Segment Start: INFORMATION PROVIDED

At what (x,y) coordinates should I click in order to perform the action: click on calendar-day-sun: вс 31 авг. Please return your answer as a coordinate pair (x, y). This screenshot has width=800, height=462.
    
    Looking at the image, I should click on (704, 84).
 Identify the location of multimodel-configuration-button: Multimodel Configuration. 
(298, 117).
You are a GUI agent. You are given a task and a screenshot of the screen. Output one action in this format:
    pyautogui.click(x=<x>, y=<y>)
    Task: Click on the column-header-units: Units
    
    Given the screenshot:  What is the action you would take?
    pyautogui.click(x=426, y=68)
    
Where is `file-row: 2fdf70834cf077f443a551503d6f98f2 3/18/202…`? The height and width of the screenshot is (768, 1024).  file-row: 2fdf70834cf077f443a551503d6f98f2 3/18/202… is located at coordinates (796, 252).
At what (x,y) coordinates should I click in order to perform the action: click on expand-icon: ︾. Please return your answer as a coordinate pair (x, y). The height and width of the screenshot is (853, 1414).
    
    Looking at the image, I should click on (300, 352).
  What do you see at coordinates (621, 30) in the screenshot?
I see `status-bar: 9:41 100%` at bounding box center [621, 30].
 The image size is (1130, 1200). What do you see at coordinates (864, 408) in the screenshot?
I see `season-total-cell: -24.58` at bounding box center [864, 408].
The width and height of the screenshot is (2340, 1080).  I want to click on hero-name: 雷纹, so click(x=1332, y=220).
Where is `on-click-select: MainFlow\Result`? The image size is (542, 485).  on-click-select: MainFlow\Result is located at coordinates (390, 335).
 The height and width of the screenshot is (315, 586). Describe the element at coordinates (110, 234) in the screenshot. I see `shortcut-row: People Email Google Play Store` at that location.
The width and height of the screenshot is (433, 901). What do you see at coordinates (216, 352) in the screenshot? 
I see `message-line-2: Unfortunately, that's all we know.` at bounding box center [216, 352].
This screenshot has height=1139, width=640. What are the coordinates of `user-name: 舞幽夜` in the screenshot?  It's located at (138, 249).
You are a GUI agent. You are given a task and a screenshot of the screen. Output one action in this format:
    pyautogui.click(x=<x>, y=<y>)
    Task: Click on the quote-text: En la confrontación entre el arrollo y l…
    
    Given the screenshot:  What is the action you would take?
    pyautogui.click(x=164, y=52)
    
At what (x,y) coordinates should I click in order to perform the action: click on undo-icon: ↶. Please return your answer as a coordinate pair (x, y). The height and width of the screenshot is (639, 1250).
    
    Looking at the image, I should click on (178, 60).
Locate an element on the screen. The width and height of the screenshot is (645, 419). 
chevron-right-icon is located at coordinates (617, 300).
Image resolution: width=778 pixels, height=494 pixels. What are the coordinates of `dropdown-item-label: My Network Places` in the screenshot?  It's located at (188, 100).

Segment End: INFORMATION PROVIDED

→ **ACTIVITY**:
Reproduce all of the data above, line for line, with no changes.

→ **OUTPUT FOR THIS TASK**:
At what (x,y) coordinates should I click in order to perform the action: click on calendar-day-sun: вс 31 авг. Please return your answer as a coordinate pair (x, y). This screenshot has width=800, height=462.
    
    Looking at the image, I should click on (704, 84).
 Identify the location of multimodel-configuration-button: Multimodel Configuration. 
(298, 117).
You are a GUI agent. You are given a task and a screenshot of the screen. Output one action in this format:
    pyautogui.click(x=<x>, y=<y>)
    Task: Click on the column-header-units: Units
    
    Given the screenshot:  What is the action you would take?
    pyautogui.click(x=426, y=68)
    
Where is `file-row: 2fdf70834cf077f443a551503d6f98f2 3/18/202…`? The height and width of the screenshot is (768, 1024).  file-row: 2fdf70834cf077f443a551503d6f98f2 3/18/202… is located at coordinates (796, 252).
At what (x,y) coordinates should I click in order to perform the action: click on expand-icon: ︾. Please return your answer as a coordinate pair (x, y). The height and width of the screenshot is (853, 1414).
    
    Looking at the image, I should click on (300, 352).
  What do you see at coordinates (621, 30) in the screenshot?
I see `status-bar: 9:41 100%` at bounding box center [621, 30].
 The image size is (1130, 1200). What do you see at coordinates (864, 408) in the screenshot?
I see `season-total-cell: -24.58` at bounding box center [864, 408].
The width and height of the screenshot is (2340, 1080).  I want to click on hero-name: 雷纹, so click(x=1332, y=220).
Where is `on-click-select: MainFlow\Result`? The image size is (542, 485).  on-click-select: MainFlow\Result is located at coordinates (390, 335).
 The height and width of the screenshot is (315, 586). Describe the element at coordinates (110, 234) in the screenshot. I see `shortcut-row: People Email Google Play Store` at that location.
The width and height of the screenshot is (433, 901). What do you see at coordinates (216, 352) in the screenshot? 
I see `message-line-2: Unfortunately, that's all we know.` at bounding box center [216, 352].
This screenshot has height=1139, width=640. What are the coordinates of `user-name: 舞幽夜` in the screenshot?  It's located at (138, 249).
You are a GUI agent. You are given a task and a screenshot of the screen. Output one action in this format:
    pyautogui.click(x=<x>, y=<y>)
    Task: Click on the quote-text: En la confrontación entre el arrollo y l…
    
    Given the screenshot:  What is the action you would take?
    pyautogui.click(x=164, y=52)
    
At what (x,y) coordinates should I click in order to perform the action: click on undo-icon: ↶. Please return your answer as a coordinate pair (x, y). The height and width of the screenshot is (639, 1250).
    
    Looking at the image, I should click on (178, 60).
Locate an element on the screen. The width and height of the screenshot is (645, 419). 
chevron-right-icon is located at coordinates (617, 300).
Image resolution: width=778 pixels, height=494 pixels. What are the coordinates of `dropdown-item-label: My Network Places` in the screenshot?  It's located at (188, 100).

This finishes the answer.